EXERCISE DESCRIPTION -> Each line of the listing that includes the string "Dashboard" needs to be located and copied.

START SUPPLIED ENTRIES

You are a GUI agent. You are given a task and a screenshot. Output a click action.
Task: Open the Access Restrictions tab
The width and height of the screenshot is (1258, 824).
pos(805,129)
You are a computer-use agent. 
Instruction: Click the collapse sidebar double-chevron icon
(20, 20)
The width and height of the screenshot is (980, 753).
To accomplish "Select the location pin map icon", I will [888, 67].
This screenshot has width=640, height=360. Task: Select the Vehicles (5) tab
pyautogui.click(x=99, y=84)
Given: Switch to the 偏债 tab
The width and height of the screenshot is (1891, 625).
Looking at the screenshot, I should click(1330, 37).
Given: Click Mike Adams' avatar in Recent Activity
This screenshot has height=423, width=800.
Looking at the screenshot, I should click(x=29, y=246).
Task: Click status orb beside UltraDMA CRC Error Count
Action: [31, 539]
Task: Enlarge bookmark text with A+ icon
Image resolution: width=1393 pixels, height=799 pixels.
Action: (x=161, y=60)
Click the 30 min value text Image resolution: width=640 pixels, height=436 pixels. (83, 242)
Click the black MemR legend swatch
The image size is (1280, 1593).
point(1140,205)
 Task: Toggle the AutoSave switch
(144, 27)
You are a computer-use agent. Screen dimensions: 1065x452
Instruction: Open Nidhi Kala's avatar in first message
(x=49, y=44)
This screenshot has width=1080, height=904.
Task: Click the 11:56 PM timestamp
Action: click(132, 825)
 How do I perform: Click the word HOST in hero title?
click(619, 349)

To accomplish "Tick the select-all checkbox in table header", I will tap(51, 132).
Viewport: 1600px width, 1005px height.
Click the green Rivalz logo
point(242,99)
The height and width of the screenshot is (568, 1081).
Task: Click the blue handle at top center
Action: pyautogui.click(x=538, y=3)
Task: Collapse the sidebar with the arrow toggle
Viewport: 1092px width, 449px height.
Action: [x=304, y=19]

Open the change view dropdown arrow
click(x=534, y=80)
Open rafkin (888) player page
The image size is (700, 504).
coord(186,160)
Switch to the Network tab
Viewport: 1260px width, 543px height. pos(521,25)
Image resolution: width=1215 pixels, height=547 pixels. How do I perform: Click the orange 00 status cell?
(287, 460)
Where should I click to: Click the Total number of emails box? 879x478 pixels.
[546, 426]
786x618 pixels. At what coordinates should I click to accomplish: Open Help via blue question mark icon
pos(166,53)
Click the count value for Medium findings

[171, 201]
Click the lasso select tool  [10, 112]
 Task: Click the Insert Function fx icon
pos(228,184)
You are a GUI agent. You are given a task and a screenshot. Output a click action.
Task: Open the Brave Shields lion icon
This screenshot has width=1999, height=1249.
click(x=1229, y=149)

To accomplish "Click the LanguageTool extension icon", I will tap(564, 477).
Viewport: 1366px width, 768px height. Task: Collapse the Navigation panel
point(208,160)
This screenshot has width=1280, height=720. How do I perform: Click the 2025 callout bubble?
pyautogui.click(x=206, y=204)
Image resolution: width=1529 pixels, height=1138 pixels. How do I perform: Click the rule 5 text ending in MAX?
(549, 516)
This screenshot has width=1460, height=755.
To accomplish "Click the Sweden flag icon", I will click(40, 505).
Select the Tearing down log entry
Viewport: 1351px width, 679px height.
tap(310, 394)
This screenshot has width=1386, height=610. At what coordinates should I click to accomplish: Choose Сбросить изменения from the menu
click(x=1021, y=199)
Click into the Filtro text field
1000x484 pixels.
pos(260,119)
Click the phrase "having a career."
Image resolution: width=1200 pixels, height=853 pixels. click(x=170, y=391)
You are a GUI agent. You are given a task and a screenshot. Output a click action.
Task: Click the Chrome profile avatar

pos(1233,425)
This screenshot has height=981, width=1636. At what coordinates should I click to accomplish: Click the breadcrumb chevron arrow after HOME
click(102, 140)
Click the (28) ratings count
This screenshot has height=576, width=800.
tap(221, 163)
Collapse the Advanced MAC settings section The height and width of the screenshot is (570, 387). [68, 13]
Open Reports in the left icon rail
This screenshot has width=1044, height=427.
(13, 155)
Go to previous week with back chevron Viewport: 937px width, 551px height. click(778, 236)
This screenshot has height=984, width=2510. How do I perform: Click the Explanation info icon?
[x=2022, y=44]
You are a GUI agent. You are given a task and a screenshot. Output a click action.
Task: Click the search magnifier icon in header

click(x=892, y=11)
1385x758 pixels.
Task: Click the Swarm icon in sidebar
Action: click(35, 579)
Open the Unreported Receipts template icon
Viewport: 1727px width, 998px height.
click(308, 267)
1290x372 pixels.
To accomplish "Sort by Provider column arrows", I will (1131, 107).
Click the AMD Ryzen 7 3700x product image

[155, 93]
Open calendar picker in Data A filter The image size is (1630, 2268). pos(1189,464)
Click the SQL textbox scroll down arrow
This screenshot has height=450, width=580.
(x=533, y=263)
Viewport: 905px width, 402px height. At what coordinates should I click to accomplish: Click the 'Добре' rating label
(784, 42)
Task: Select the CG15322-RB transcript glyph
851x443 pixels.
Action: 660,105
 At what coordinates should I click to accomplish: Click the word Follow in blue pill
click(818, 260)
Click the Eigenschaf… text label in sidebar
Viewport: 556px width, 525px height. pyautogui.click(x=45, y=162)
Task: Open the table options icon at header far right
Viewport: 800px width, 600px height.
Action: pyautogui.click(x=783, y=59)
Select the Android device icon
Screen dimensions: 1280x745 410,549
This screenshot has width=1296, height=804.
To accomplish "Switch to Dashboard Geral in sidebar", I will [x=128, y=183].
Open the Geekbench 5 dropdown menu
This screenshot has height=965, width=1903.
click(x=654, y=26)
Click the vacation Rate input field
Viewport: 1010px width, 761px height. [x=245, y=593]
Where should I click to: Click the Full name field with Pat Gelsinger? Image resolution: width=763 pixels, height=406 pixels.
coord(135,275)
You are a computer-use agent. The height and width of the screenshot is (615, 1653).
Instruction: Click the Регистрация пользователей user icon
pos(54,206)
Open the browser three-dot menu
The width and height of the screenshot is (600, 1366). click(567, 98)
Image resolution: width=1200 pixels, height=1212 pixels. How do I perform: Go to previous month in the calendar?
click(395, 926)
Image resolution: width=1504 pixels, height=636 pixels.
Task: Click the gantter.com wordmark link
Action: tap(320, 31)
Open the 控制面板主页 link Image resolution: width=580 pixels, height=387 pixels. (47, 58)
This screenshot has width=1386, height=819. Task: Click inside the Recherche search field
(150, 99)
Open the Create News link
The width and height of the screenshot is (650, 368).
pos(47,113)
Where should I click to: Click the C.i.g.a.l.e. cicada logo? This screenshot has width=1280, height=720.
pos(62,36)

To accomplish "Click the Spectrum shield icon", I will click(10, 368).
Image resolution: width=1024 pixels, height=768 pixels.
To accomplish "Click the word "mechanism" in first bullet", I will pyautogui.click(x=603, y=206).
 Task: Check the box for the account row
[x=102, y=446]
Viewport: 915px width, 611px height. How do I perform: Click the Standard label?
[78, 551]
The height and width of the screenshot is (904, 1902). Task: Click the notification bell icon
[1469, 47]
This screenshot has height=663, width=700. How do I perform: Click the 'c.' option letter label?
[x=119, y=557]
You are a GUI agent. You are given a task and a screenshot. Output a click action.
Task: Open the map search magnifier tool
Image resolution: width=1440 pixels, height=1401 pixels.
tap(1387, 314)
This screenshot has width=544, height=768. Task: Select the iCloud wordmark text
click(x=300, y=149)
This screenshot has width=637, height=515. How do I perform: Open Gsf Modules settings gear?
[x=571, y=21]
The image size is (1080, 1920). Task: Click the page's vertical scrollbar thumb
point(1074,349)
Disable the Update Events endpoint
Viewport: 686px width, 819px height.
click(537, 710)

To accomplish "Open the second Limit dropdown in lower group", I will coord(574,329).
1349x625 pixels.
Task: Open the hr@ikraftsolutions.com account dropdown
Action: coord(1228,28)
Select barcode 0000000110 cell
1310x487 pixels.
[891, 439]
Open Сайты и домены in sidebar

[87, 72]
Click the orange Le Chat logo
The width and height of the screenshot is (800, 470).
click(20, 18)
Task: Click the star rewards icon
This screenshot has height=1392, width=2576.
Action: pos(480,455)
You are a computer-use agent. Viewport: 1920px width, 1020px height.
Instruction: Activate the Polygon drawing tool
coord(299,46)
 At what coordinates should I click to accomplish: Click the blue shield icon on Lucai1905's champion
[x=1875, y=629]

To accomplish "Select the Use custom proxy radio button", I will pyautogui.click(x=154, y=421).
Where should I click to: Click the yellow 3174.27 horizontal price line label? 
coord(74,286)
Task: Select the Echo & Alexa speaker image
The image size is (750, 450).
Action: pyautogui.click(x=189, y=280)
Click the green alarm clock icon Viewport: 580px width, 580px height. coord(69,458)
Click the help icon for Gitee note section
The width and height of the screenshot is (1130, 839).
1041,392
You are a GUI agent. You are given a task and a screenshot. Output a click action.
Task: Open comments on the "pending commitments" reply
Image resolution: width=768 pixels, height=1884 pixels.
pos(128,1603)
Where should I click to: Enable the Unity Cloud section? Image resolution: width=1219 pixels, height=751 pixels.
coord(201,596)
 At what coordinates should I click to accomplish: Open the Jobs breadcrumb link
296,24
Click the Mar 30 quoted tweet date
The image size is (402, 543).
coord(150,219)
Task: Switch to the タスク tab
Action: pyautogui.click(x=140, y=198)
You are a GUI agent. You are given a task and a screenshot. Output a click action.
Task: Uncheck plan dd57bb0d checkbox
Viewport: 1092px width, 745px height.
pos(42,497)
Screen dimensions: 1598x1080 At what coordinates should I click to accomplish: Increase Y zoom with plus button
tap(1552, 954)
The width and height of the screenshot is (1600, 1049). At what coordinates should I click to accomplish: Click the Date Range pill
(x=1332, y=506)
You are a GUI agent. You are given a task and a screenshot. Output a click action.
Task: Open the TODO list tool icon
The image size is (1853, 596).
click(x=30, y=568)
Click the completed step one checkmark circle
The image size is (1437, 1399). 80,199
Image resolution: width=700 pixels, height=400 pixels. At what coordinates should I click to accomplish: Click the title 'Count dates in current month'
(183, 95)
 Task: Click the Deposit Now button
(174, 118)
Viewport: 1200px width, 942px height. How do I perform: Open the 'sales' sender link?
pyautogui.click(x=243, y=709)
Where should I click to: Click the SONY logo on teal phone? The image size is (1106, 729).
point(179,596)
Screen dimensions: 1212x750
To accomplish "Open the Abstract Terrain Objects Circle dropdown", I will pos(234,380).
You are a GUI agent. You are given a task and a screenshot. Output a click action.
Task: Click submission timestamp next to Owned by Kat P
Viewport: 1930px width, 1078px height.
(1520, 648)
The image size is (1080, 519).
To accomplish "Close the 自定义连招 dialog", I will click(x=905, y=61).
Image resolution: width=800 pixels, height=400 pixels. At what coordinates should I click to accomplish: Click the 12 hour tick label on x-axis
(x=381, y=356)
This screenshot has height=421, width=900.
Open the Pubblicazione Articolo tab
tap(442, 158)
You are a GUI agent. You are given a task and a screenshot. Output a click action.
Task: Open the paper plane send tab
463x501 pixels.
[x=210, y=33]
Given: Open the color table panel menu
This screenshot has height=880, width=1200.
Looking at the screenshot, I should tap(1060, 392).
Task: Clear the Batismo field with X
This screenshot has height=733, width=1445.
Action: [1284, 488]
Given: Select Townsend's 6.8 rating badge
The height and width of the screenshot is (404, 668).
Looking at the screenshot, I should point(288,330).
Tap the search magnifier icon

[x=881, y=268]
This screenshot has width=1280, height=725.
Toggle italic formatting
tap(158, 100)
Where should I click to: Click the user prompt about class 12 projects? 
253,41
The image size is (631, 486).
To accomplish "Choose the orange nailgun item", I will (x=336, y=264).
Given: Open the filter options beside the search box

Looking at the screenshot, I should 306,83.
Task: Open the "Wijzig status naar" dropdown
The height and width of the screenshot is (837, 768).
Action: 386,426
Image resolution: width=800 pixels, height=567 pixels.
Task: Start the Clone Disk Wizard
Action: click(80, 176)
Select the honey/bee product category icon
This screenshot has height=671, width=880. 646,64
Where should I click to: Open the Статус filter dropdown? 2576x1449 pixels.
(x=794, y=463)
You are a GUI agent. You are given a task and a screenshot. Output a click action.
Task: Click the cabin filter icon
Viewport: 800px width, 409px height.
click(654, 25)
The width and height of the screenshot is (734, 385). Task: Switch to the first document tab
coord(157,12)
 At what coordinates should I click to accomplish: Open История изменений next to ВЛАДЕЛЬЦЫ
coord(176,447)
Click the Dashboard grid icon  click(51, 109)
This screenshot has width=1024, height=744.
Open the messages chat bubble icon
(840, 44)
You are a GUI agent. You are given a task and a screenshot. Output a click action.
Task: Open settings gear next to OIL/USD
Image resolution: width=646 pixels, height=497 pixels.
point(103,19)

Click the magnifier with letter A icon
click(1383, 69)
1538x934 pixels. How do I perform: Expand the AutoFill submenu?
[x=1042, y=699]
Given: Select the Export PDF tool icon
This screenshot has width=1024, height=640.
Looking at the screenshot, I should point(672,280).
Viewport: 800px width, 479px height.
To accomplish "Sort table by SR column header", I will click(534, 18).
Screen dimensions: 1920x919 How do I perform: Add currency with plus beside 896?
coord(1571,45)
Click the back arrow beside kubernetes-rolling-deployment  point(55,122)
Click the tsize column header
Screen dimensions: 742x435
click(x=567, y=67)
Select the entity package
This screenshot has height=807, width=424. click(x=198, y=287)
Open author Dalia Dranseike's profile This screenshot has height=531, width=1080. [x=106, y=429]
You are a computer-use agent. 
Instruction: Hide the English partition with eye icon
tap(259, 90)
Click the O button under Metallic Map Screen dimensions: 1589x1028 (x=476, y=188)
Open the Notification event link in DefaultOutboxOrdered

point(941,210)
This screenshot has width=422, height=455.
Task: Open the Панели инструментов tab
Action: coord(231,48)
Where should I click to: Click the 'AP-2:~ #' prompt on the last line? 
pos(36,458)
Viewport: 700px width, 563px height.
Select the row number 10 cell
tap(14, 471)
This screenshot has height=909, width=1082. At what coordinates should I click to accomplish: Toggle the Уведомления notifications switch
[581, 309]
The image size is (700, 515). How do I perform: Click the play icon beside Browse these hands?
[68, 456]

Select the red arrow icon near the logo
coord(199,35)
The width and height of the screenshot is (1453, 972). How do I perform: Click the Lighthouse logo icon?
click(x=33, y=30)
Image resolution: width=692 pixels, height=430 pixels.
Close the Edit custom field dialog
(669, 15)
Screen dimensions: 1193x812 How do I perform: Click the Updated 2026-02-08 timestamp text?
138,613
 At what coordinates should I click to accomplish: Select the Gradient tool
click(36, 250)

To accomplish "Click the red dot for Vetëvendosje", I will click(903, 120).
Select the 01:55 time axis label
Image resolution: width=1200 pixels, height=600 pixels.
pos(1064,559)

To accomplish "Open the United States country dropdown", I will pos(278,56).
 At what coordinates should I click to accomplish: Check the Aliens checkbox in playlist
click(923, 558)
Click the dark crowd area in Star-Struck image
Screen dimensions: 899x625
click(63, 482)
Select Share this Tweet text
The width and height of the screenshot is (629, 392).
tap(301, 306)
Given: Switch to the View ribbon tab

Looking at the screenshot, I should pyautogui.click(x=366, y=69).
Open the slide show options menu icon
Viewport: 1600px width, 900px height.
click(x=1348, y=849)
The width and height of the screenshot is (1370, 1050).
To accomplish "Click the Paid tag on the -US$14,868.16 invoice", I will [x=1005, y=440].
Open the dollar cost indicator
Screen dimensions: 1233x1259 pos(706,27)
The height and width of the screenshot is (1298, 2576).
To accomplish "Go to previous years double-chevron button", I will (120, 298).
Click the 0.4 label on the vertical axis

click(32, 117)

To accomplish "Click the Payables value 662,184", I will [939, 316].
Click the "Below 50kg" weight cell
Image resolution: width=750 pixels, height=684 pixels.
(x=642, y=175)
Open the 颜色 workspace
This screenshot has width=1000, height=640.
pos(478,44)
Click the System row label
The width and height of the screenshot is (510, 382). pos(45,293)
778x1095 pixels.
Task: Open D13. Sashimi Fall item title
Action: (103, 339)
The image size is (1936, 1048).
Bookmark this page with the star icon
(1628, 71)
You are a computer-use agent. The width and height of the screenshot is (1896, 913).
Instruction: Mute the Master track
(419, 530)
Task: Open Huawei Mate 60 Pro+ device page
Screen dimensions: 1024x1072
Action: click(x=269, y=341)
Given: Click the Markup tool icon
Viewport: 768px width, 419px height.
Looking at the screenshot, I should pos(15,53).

END SUPPLIED ENTRIES

SOLUTION BELOW ->
To accomplish "Switch to Dashboard Geral in sidebar", I will [x=128, y=183].
Click the Dashboard grid icon  click(51, 109)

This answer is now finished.